Sydney, Feb 26 (IANS) Aerobic exercise such as walking, resistance training, pilates, and yoga are 1.5 times more effective than counselling or the leading medications for people with mental health conditions like depression, anxiety, and distress, suggests researchers including one of an Indian origin.
Researchers from University of South Australia noted that the largest benefits of these exercises were seen among people with depression, pregnant and postpartum women, healthy individuals, and people diagnosed with HIV or kidney disease.
The findings which call for exercise to be a mainstay approach for managing depression is based on a study encompassing 97 reviews with 1039 trials and 128,119 participants.

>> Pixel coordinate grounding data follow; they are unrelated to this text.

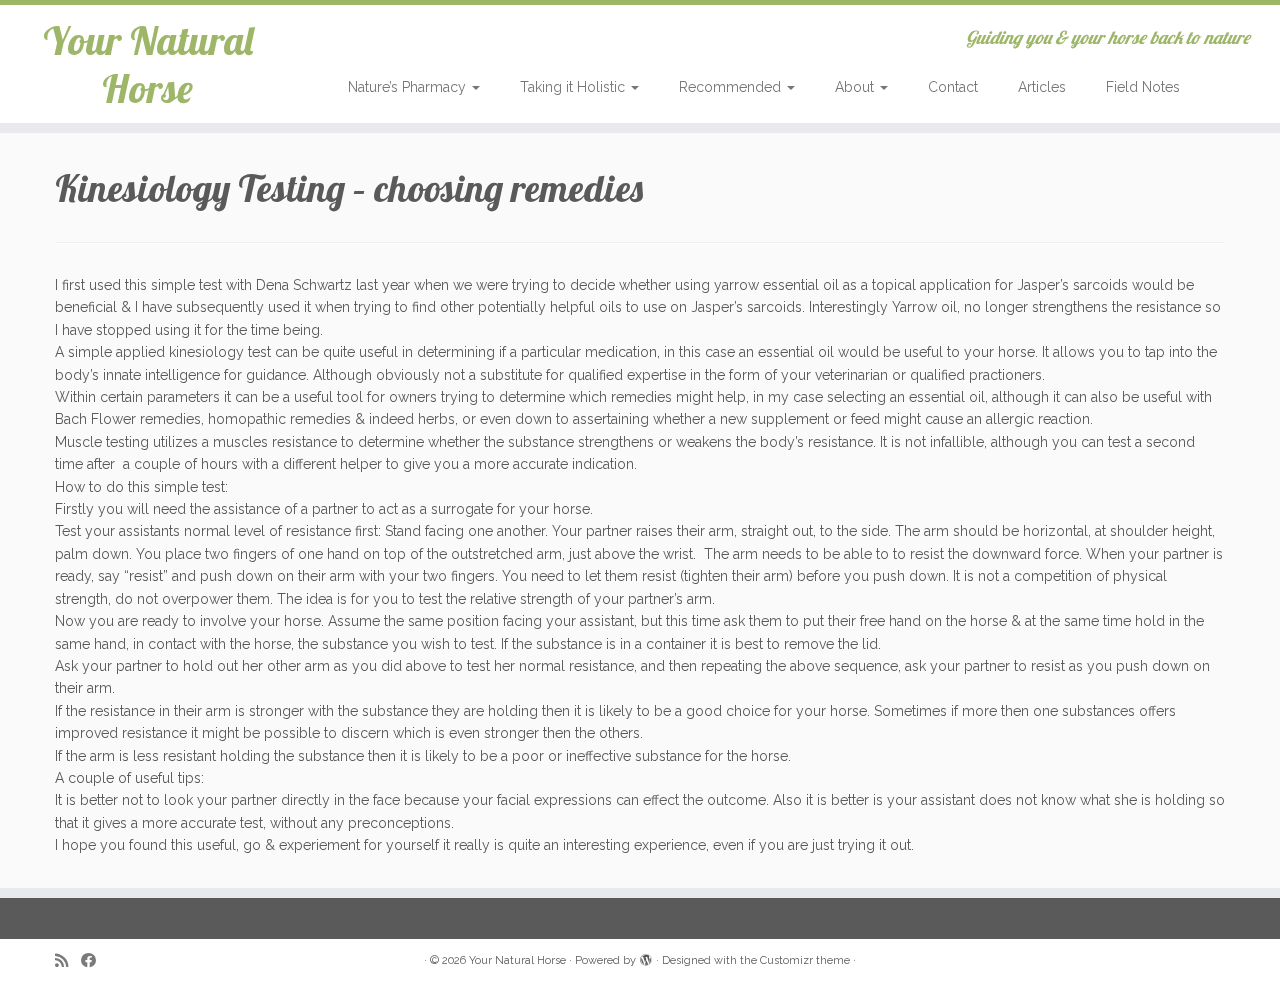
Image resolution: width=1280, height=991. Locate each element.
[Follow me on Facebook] (95, 961)
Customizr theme (805, 960)
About (856, 87)
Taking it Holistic (574, 87)
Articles (1042, 87)
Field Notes (1143, 87)
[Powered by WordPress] (646, 957)
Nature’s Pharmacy (409, 87)
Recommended (732, 87)
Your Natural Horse (148, 64)
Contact (953, 87)
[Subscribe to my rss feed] (68, 961)
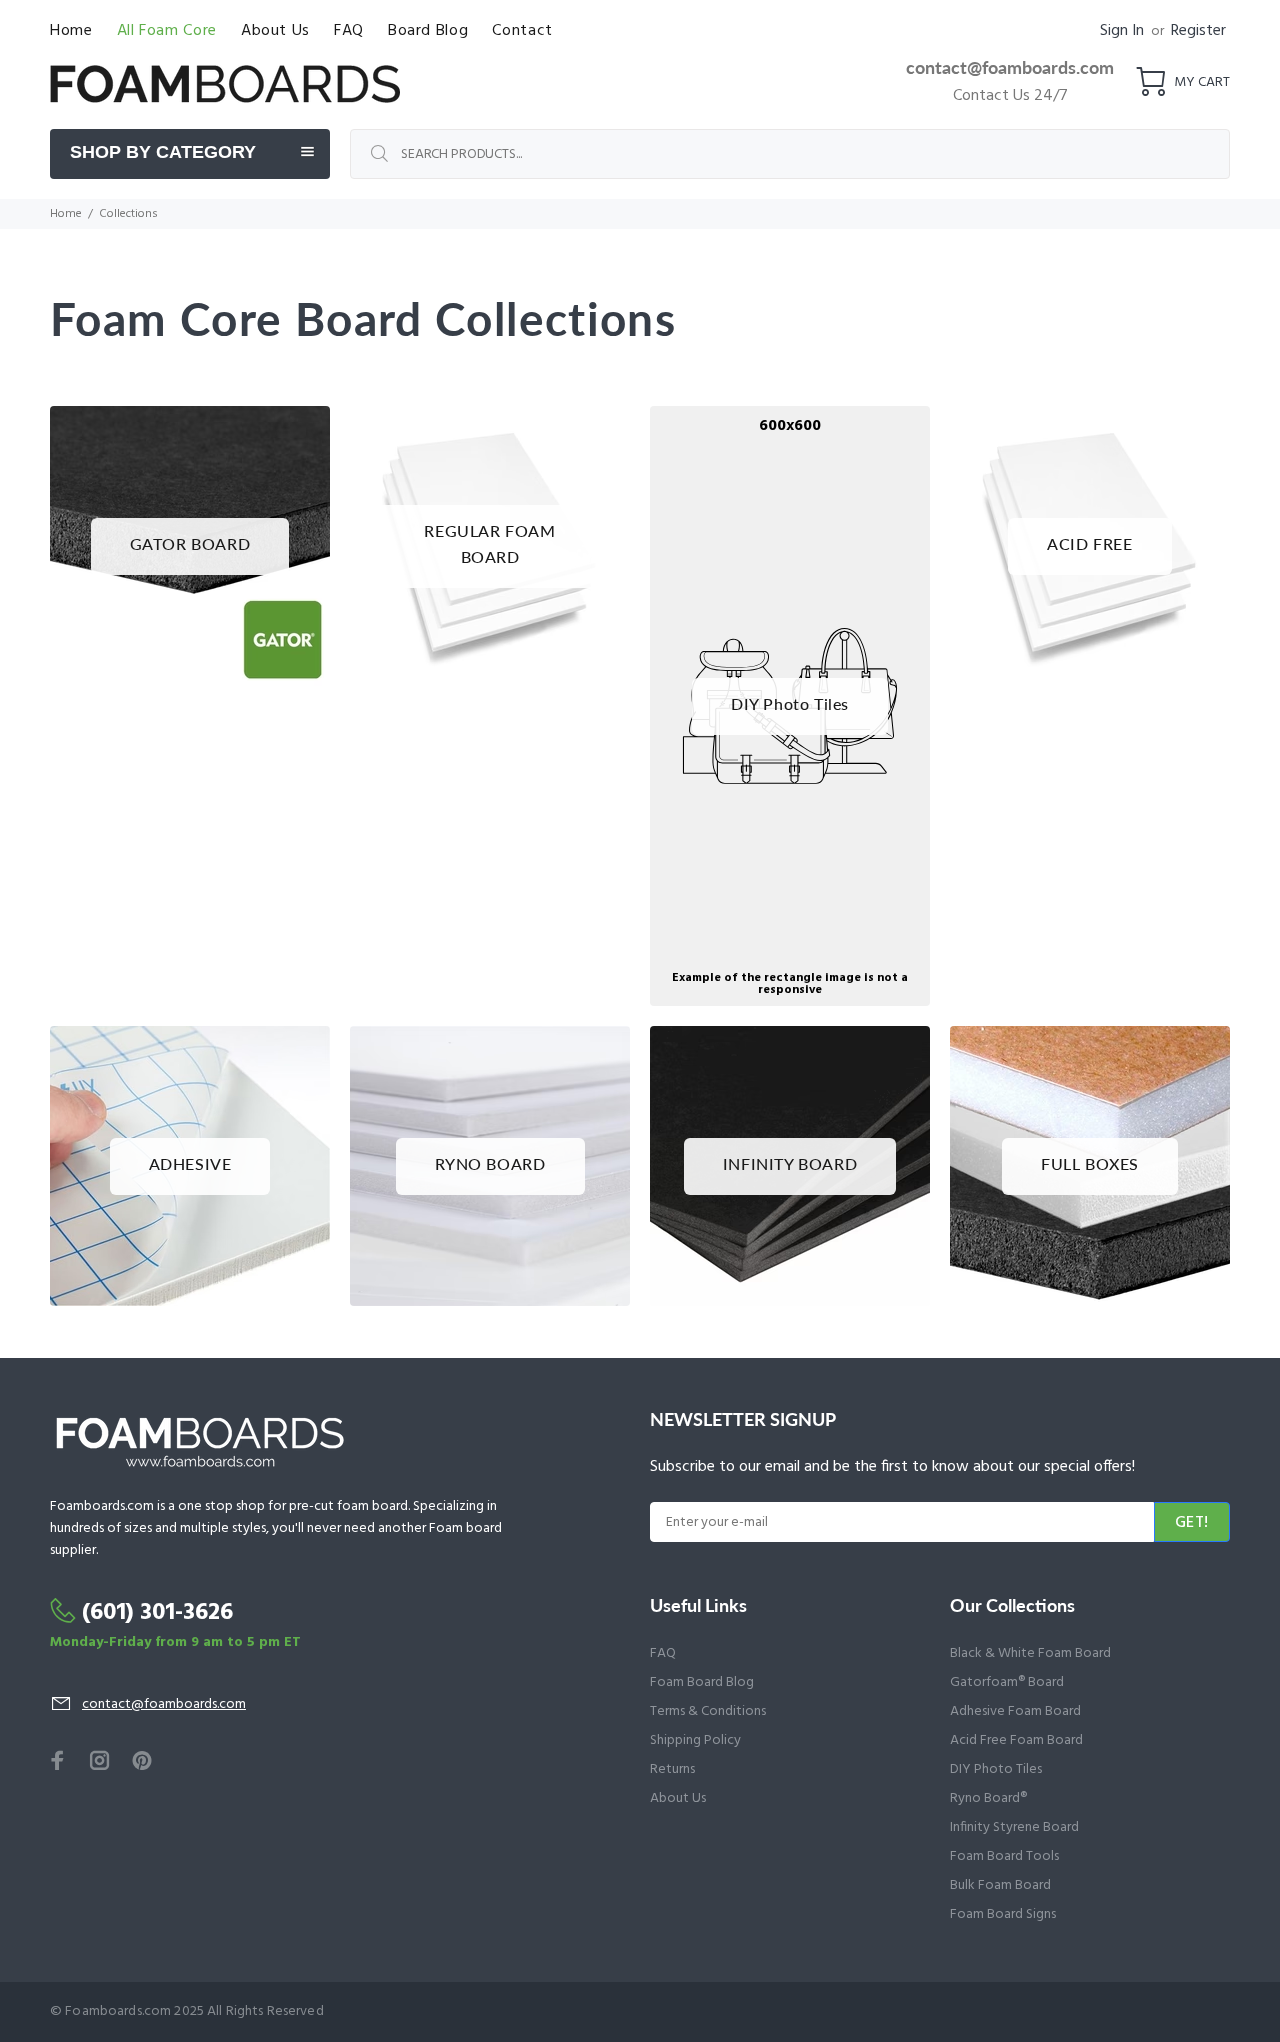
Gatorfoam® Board (1007, 1682)
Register (1198, 31)
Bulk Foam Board (1000, 1885)
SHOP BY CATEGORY (163, 152)
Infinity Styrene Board (1014, 1827)
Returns (672, 1769)
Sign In (1122, 31)
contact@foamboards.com (1010, 67)
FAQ (663, 1653)
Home (66, 214)
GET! (1192, 1523)
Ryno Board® (988, 1798)
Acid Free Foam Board (1016, 1740)
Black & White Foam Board (1030, 1653)
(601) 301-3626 (157, 1613)
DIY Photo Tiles (996, 1769)
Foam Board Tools (1004, 1856)
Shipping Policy (695, 1740)
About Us (678, 1798)
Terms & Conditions (708, 1711)
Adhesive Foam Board (1015, 1711)
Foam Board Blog (702, 1682)
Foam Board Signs (1003, 1914)
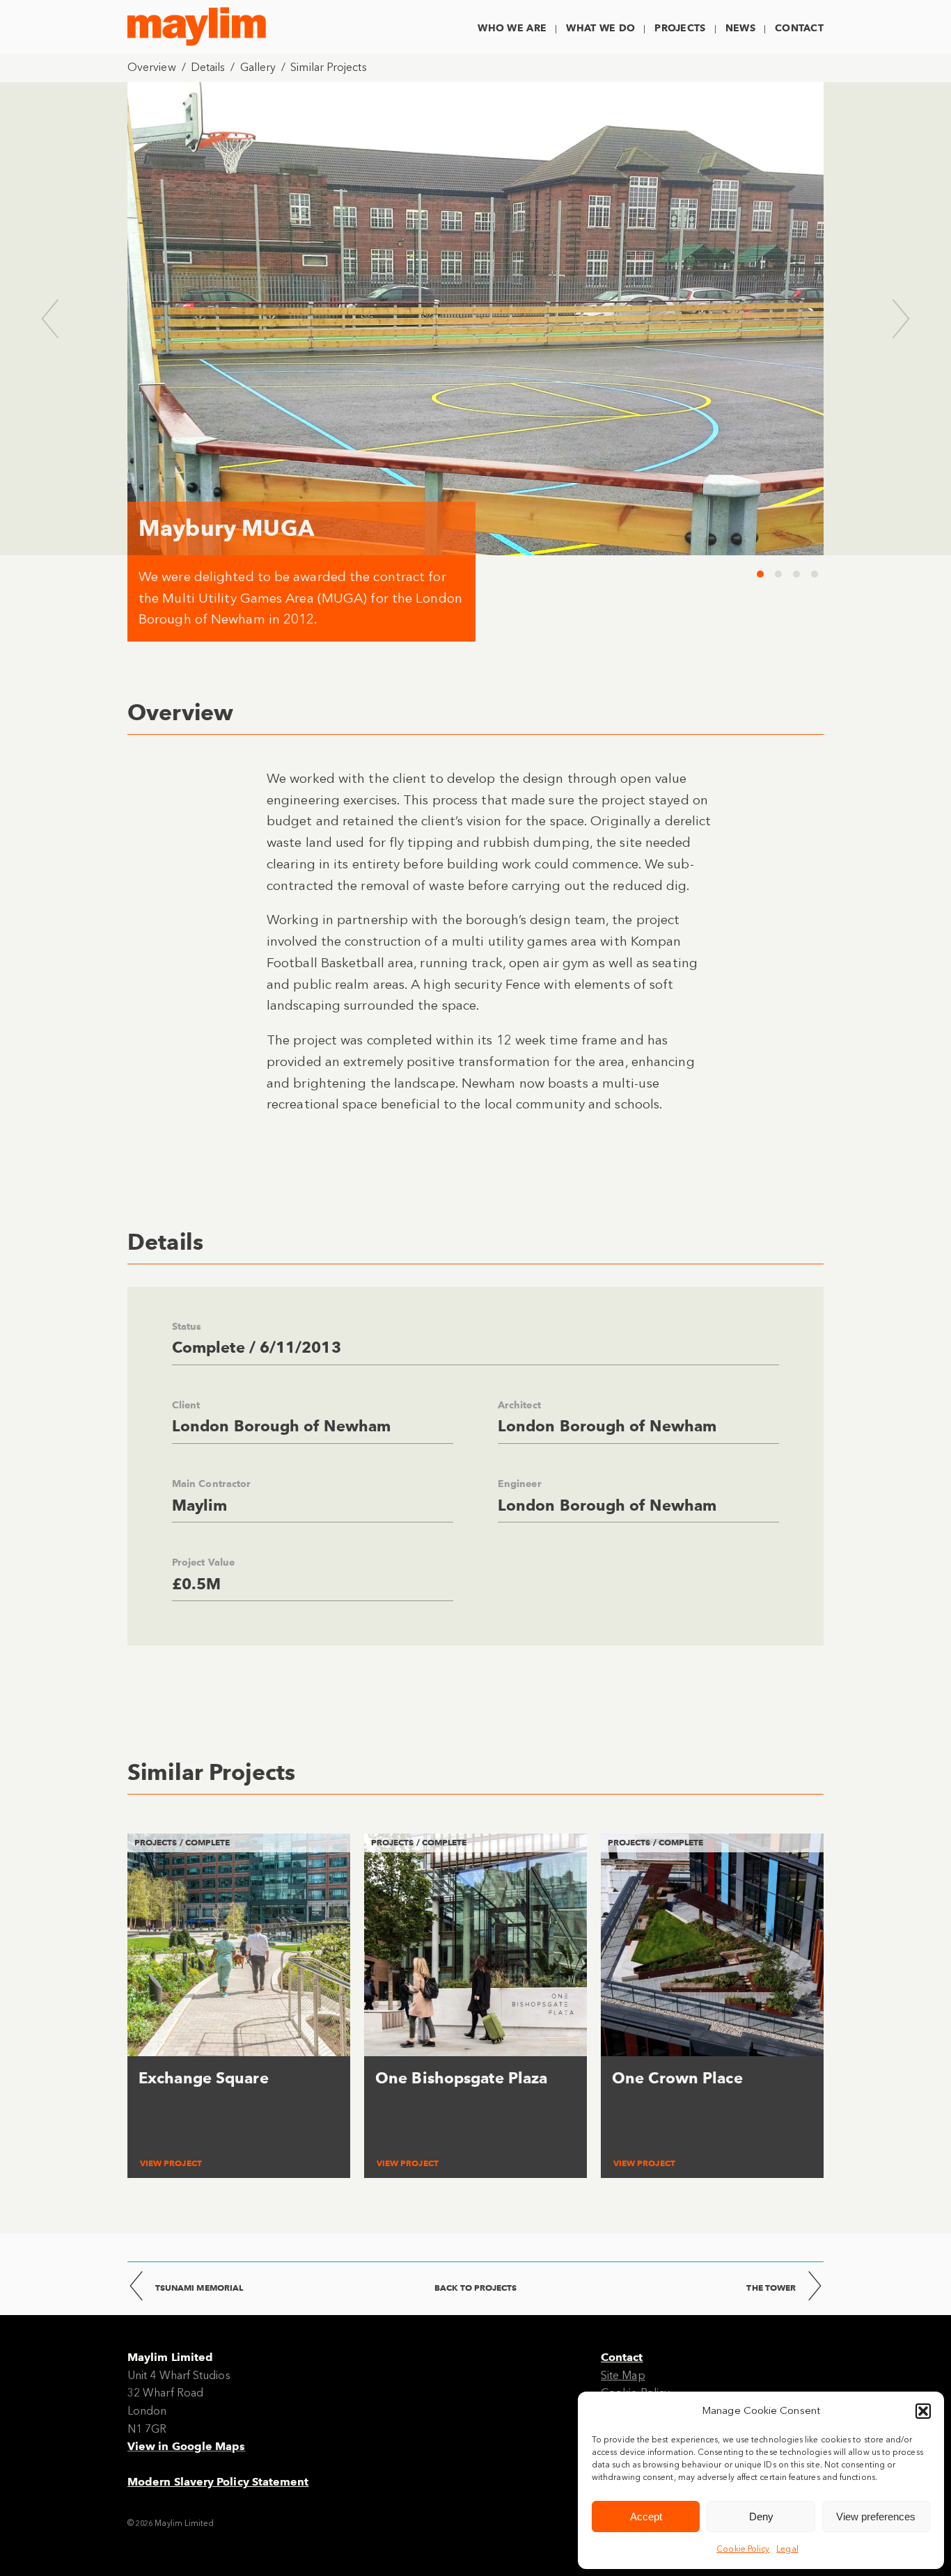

Published in the British Journal of Sports Medicine, the review specifically showed that exercise interventions that were 12 weeks or shorter were most effective at reducing mental health symptoms, highlighting the speed at which physical activity can make a change.
According to the World Health Organization, one in every eight people worldwide (970 million people) live with a mental disorder. Poor mental health costs the world economy approximately $2.5 trillion each year, a cost projected to rise to $6 trillion by 2030.
Physical activity must be prioritised to better manage the growing cases of mental health conditions, said lead researcher Dr Ben Singh, from the varsity.
“Physical activity is known to help improve mental health. Yet despite the evidence, it has not been widely adopted as a first-choice treatment,” Dr Singh said.
“Our review shows that physical activity interventions can significantly reduce symptoms of depression and anxiety in all clinical populations, with some groups showing even greater signs of improvement.
“Higher intensity exercise had greater improvements for depression and anxiety, while longer durations had smaller effects when compared to short and mid-duration bursts.
Senior researcher, Professor Carol Maher, said the study is the first to evaluate the effects of all types of physical activity on depression, anxiety, and psychological distress in all adult populations.
“Examining these studies as a whole is an effective way for clinicians to easily understand the body of evidence that supports physical activity in managing mental health disorders.
“We hope this review will underscore the need for physical activity, including structured exercise interventions, as a mainstay approach for managing depression and anxiety.”